Method: Whole crop barley and forage pea were harvested at specific growth stages (early dough stage for barley and mid-flowering to late flowering/early pod formation for forage pea). The experiment consisted of four treatments: 1) 100% barley silage, 2) 80% barley + 20% forage pea silage, 3) 70% barley + 30% forage pea silage, and 4) 60% barley + 40% forage pea silage, with three replicates in a completely randomized design. Ensiling was carried out in 10-liter plastic mini-silos. After 60 days of ensiling, the silos were opened and sampled for analysis of crude ash, ether extract (EE), crude protein (CP), neutral detergent fiber (NDF), acid detergent fiber (ADF), acid detergent insoluble nitrogen (ADIN), lignin (ADL), water-soluble carbohydrates (WSC), ammonia N and volatile fatty acids. An in vitro gas production test was used to compare treatments for gas production kinetics, and estimated digestibility, metabolisable energy, and short-chain fatty acid concentrations.

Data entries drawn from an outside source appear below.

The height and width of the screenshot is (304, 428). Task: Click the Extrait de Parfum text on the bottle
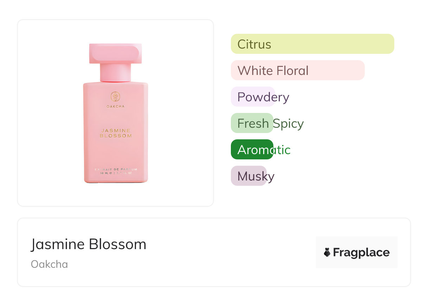[116, 169]
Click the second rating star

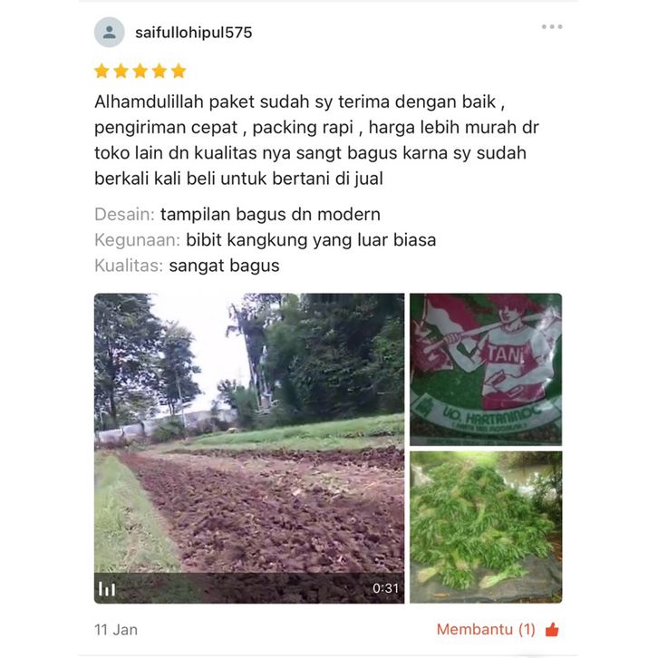click(x=121, y=71)
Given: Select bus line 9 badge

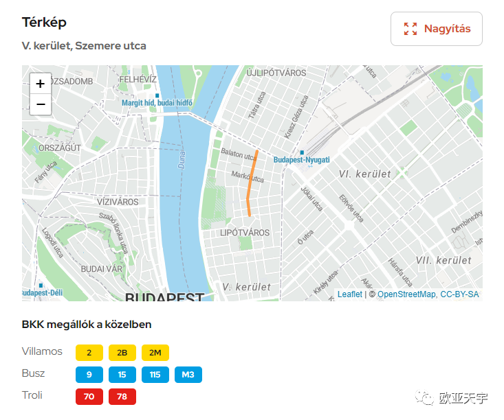Looking at the screenshot, I should [89, 375].
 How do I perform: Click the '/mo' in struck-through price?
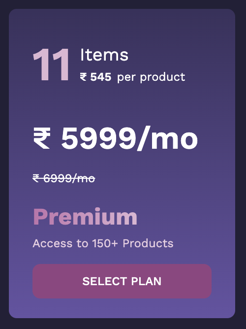click(x=84, y=179)
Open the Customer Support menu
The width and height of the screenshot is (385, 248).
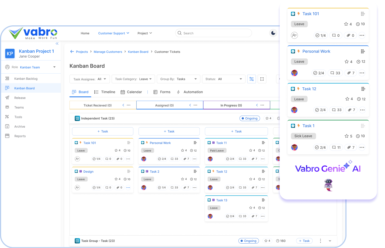click(x=113, y=33)
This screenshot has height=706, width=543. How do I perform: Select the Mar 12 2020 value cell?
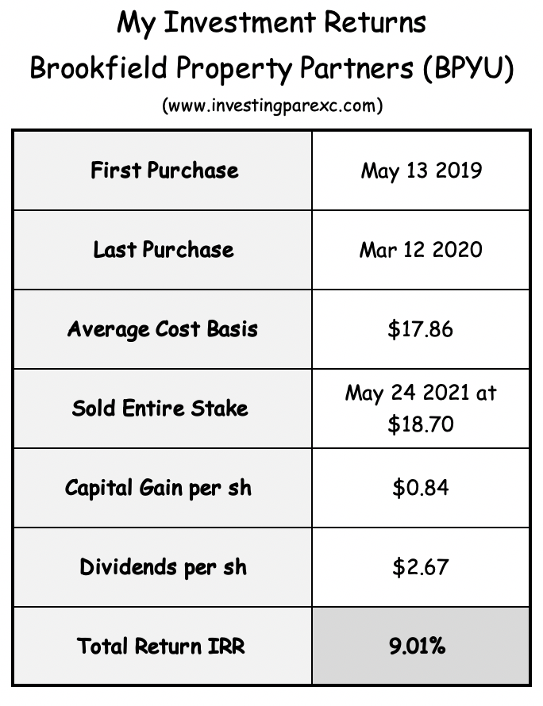click(x=421, y=250)
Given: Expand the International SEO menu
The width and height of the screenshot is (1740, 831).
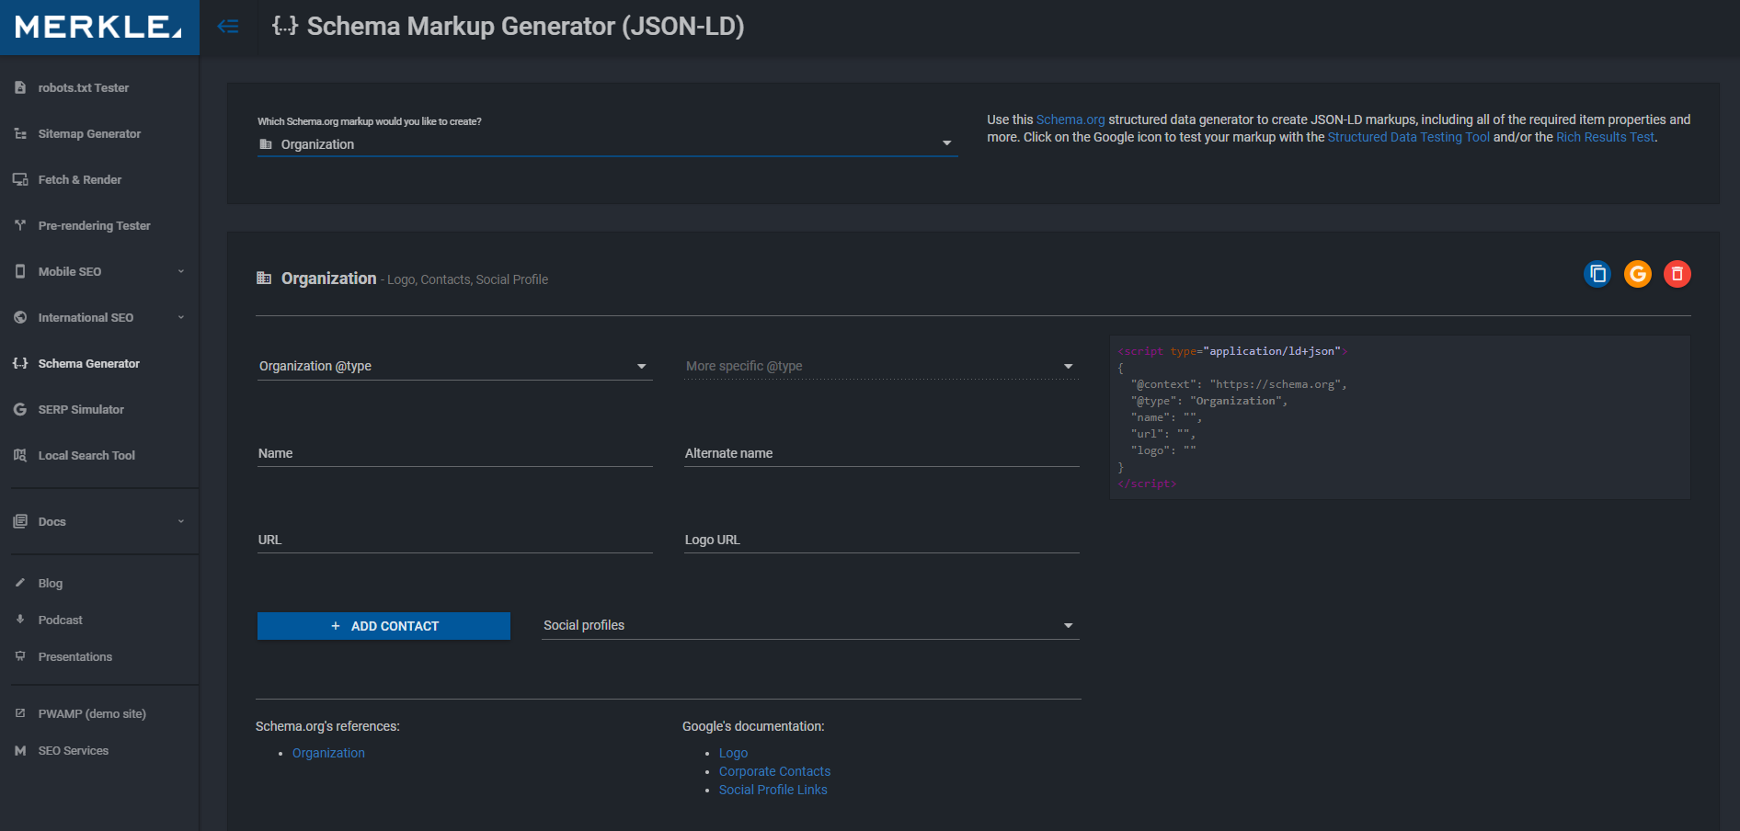Looking at the screenshot, I should point(99,317).
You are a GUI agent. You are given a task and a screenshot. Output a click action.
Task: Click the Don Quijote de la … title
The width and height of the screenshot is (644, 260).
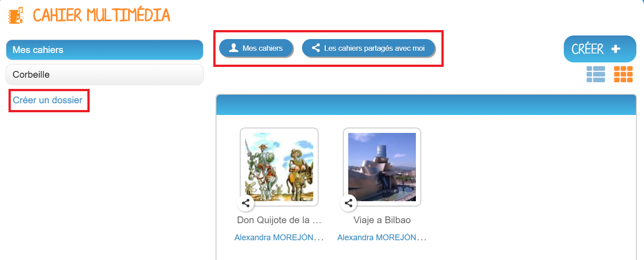pyautogui.click(x=279, y=220)
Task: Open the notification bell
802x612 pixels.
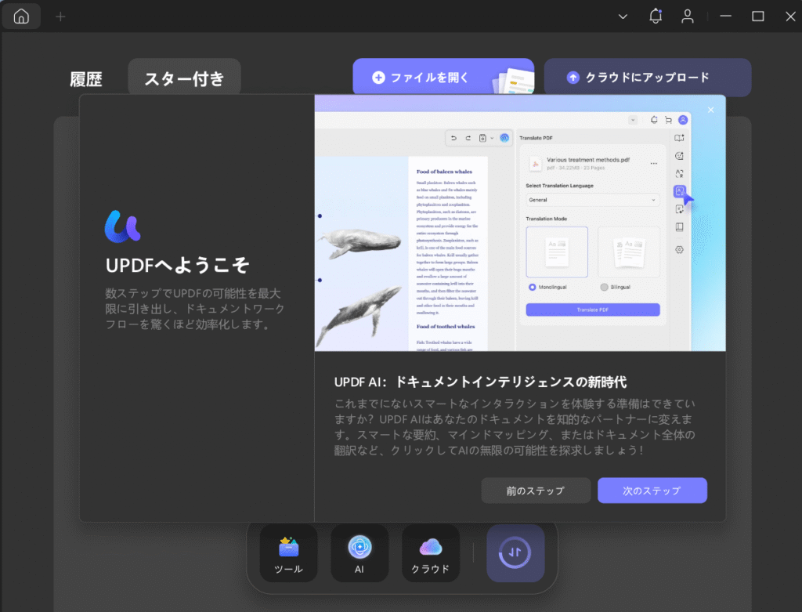Action: tap(656, 16)
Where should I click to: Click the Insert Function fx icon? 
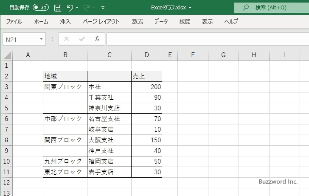(97, 39)
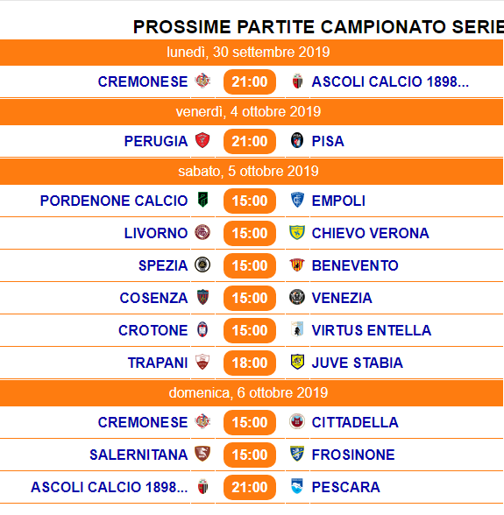Click the Venezia round logo
The height and width of the screenshot is (515, 504).
297,297
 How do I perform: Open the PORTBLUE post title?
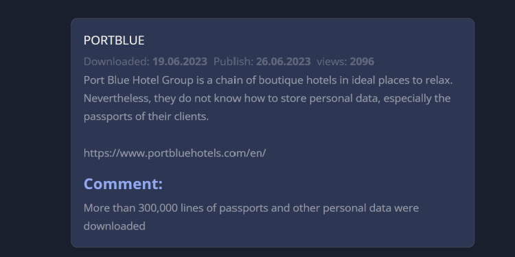tap(114, 40)
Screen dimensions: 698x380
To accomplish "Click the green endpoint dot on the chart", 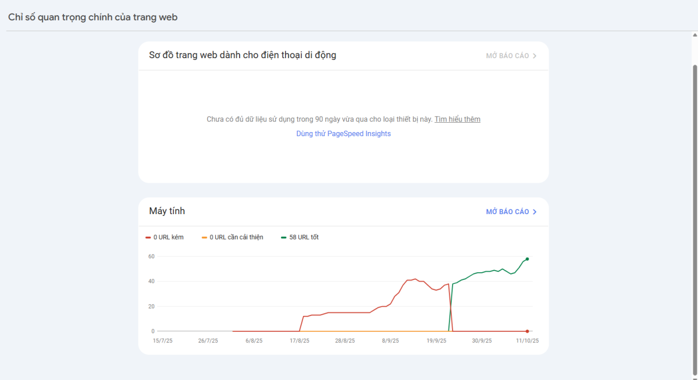I will [x=527, y=259].
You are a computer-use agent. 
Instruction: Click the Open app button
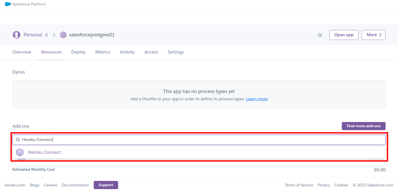coord(344,35)
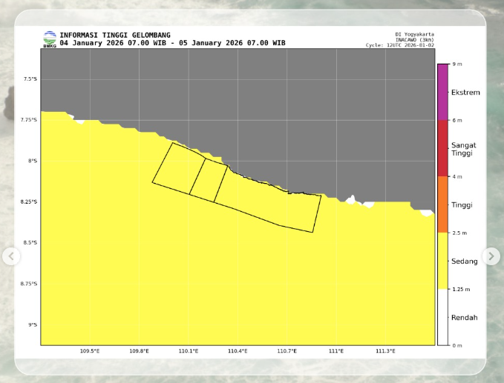Click the 2.5 m legend tick label

pos(459,233)
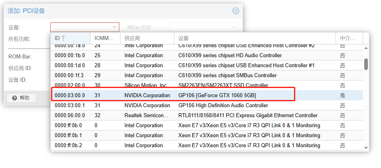This screenshot has width=381, height=168.
Task: Click the 帮助 help button
Action: (x=21, y=98)
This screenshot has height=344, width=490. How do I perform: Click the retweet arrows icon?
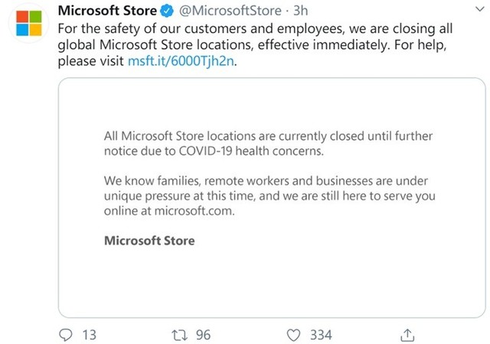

Result: With the increase in the proportion of forage pea, the dry matter content decreased while pH increased. The inclusion of forage pea in the mixture tended to increase crude protein and crude ash contents (P < 0.10). However, the values of EE, ADF, NDF, ADL, and ADIN were not affected by the forage pea (P > 0.05). Furthermore, increasing the proportion of forage pea significantly elevated the concentration of ammonia-N in the silage (P<0.05). No significant differences were observed among silages in terms of acetic, propionic, and butyric acid concentrations, with the levels of these volatile fatty acids falling within the range typically found in well-fermented silages. The treated silage containing 20% forage pea exhibited higher gas production volume, organic matter digestibility, metabolizable energy, and short-chain fatty acids than forage barley silage as the sole crop (P < 0.05).
Conclusions: Overall, the results demonstrated that mixing forage pea with whole crop barley during ensiling improved its nutritional value by enhancing CP content and reducing fiber levels, while taking advantage of barley forage, such as higher dry matter and WSC. This approach could serve as a winter-cropping strategy in semi-arid climates, improving feed quality, reducing costs, and promoting environmental sustainability. The present study suggested a 20% forage pea inclusion level for mixing with barley forage in laboratory conditions. However, this proportion should be further studied in animal trials.